Joe Tibbetts is the CEO Boilerhouse Media Group and managing editor Healthcare Innovation Monitor. Joe has advised many government, NHS and commercial healthsector organisations on digital communications


Fighting fire, and health inequalities, in the West Midlands

Sir Michael Marmot a world authority on health inequality introduces our FrontLine Story documentary on how the West Midlands Fire Service are helping improve health and wellbeing across the community?

Sir Michael Marmot is a world authority on health inequality. In this five minute InformationDaily.TV programme, Sir Michael speaks of his amazement at finding out about the work of the West Midlands Fire Service (WMFS) in improving health and wellbeing in the community. The frontline carers themselves talk about their work now celebrated in the WMFS report Improving Lives to Save Lives, published in November 2014.

As Watch Commander Sam Burton explains, fire safety work frequently brings officers into contact with people living in poor conditions in deprived communities, including those suffering from poor mental and physical health. Working in close collaboration with people like Amy Westwood from Age UK, and making the most of their special and trusted position in the community, fire officers are in the perfect position to deliver interventions that really do make a difference.

‘Improving Lives to Save Lives” is the strapline adopted by West Midlands Fire Service (WMFS) to promote the work that they do in the community to reduce health inequalities. 

The brigade, whose 1,322 firefighters serve a population of 2.7 million, has embraced the findings of Sir Michael Marmot in committing to tackle health inequalities and disadvantage which have clear links to a person’s risk from fire in the home and other vulnerabilities.

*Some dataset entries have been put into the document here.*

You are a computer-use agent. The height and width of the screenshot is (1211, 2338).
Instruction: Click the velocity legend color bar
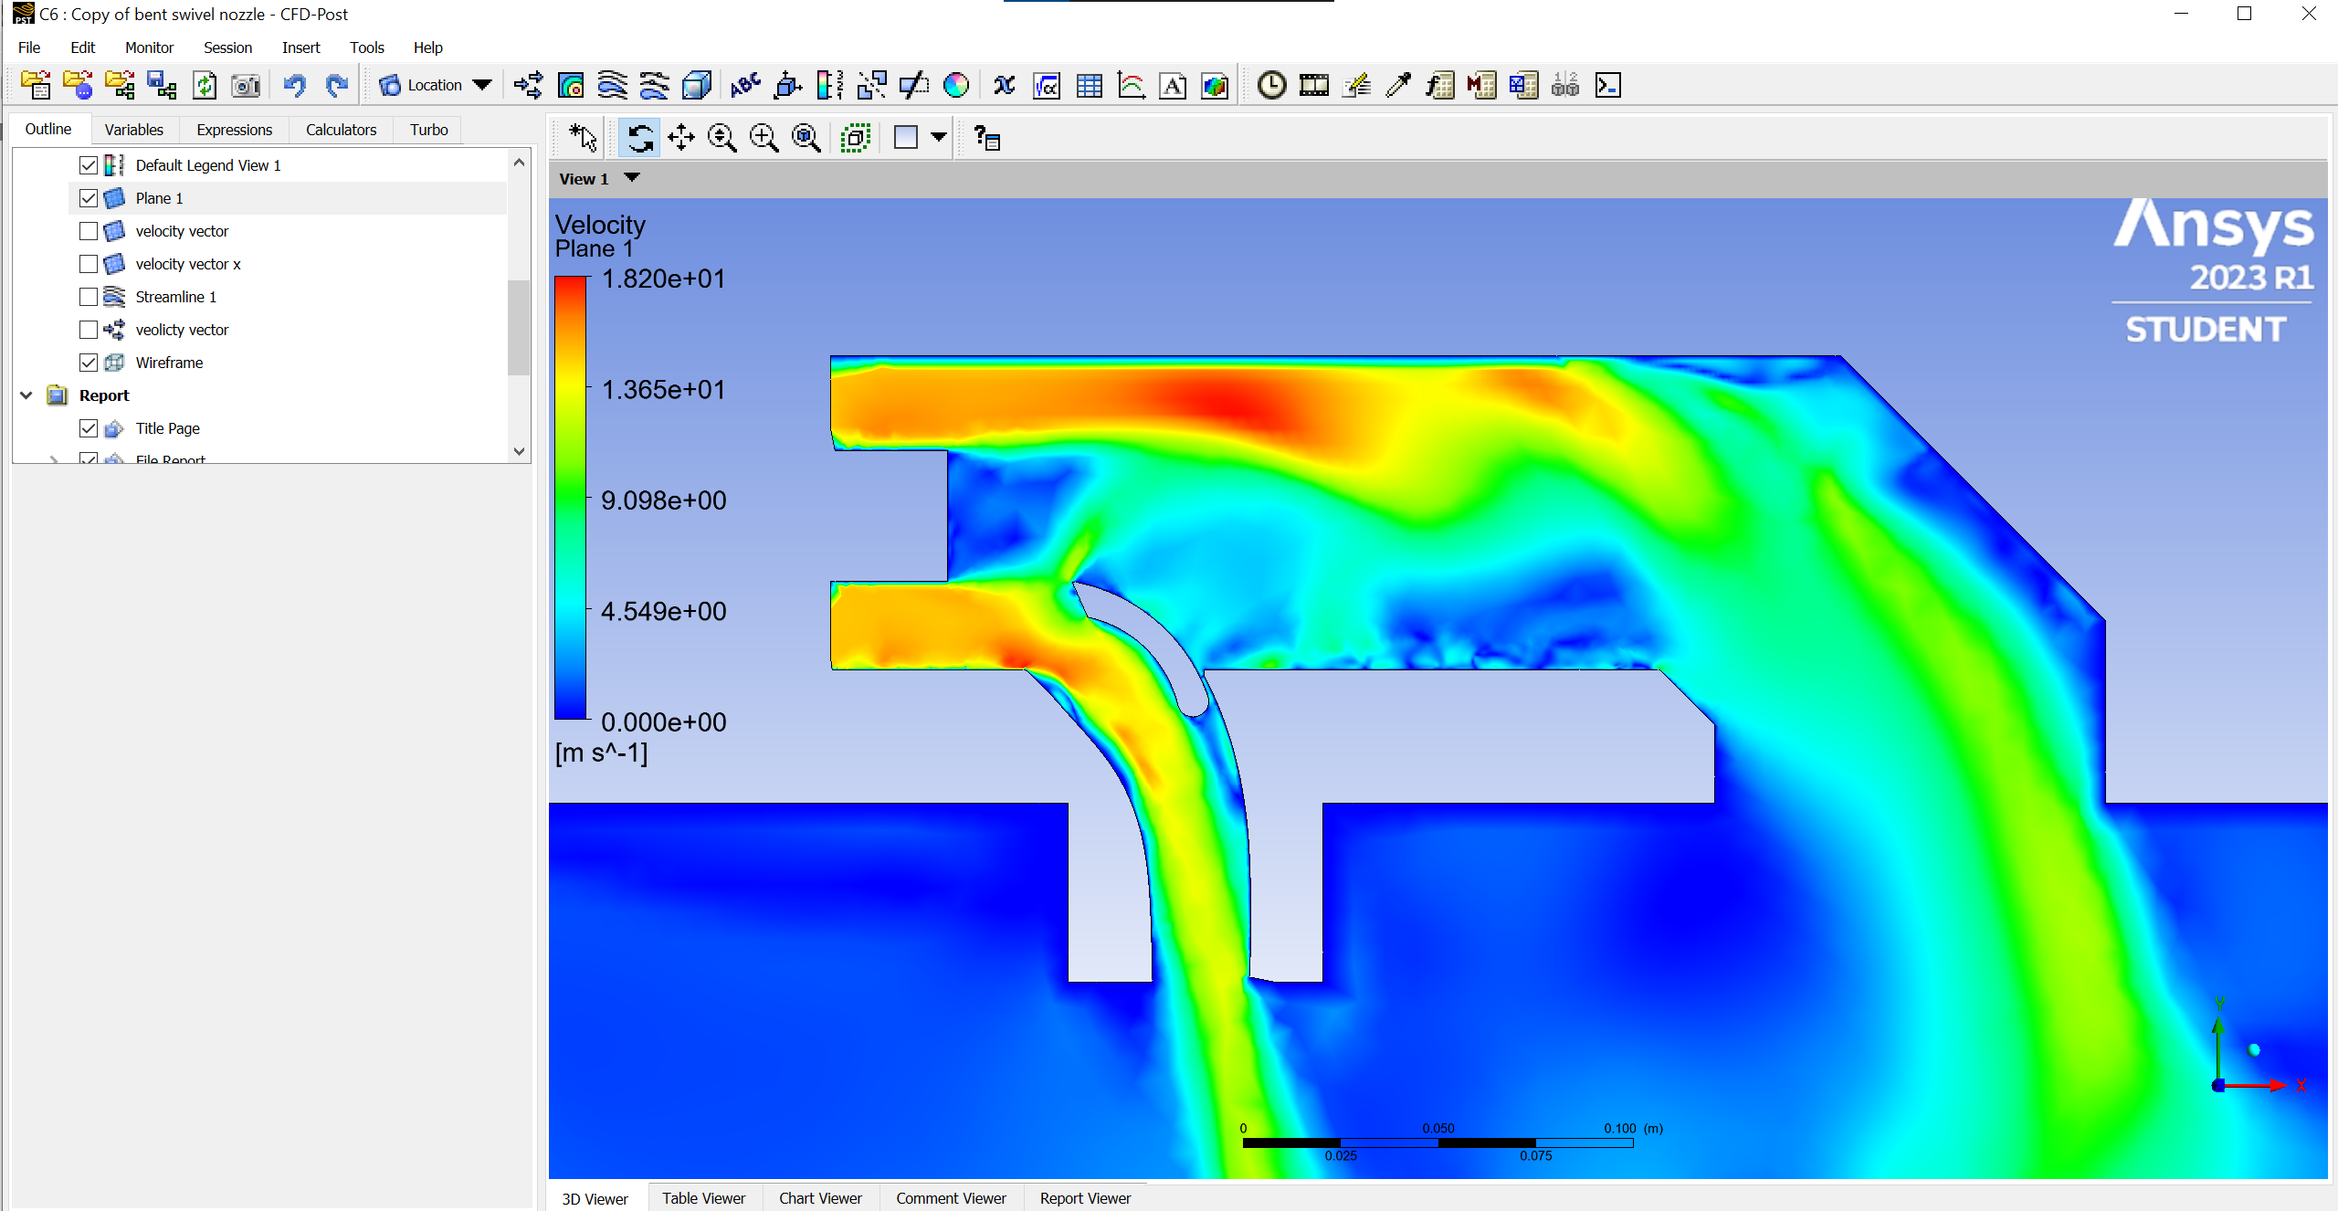(x=570, y=498)
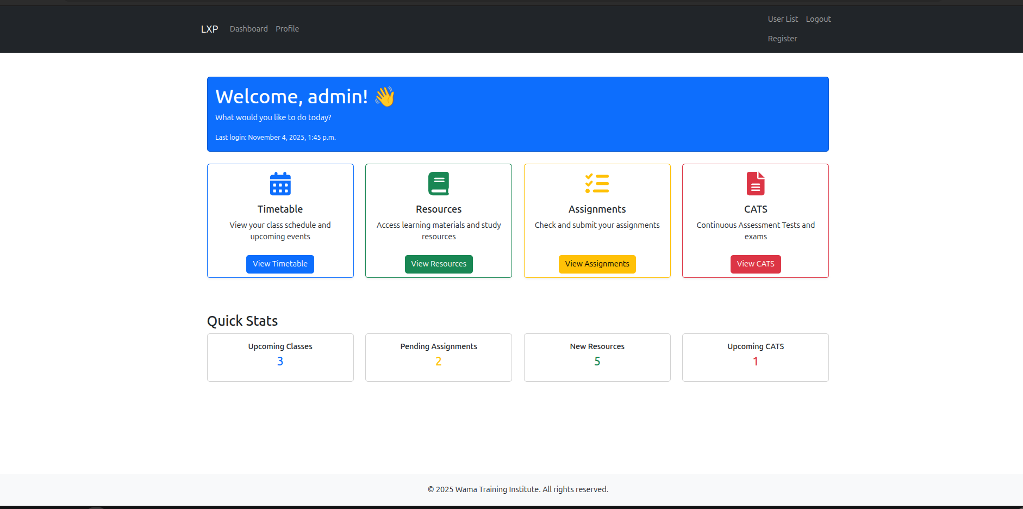The height and width of the screenshot is (509, 1023).
Task: Click the green book icon above Resources
Action: [x=438, y=183]
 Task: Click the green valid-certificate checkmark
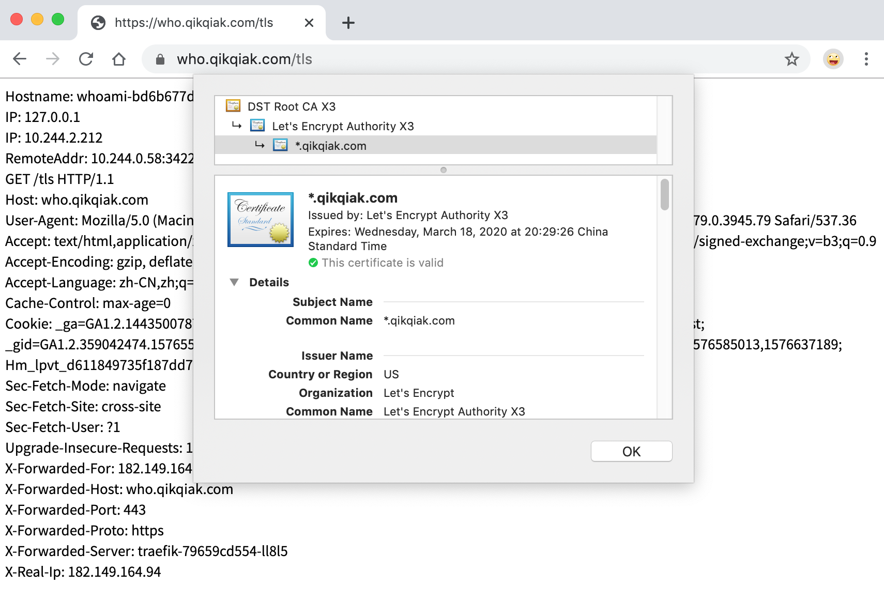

Sir Michael was speaking at the #improve2save conference held at WMFS headquarters 18 November. The conference set out to raise awareness about the wider work of the fire and rescue service, and the value to the public health sector of working in partnership with the fire service. Delegates heard that emergency response is only one of the many ways that firefighters save lives.

Sir Michael has endorsed WMFS for their #improve2save work.

During his keynote speech on 18 November, Sir Michael gave an update on progress since the publication of his report “Fair Society, Healthy Lives” in 2010. WMFS provided the business case for it being a credible and valuable public health partner, with three serving firefighters presenting case studies to describe the lengths that they go to in support of vulnerable members of the community. 

WMFS has a service delivery model that is centred on maintaining a five-minute attendance at emergencies where there is a threat to life. But, on top of their response work and daily operational training, WMFS’s wholetime firefighters spend around 40 per cent of their time on prevention-based and educational work – stopping emergencies before they even happen, often in partnership with other agencies and sectors. WMFS describes this as ‘upstream fire-fighting’. 

Such has been the success of prevention and protection work over the last ten years that, currently, less than 10 per cent of a firefighter’s time is spent on emergency response. Meanwhile, Fire Safety Officers provide advice and support to business and commercial premises including hotels and Houses in Multiple Occupation (HMOs) to make buildings as safe as possible in the event of fire.  They target the most vulnerable businesses and, where necessary, will also enforce fire regulations to bring about change.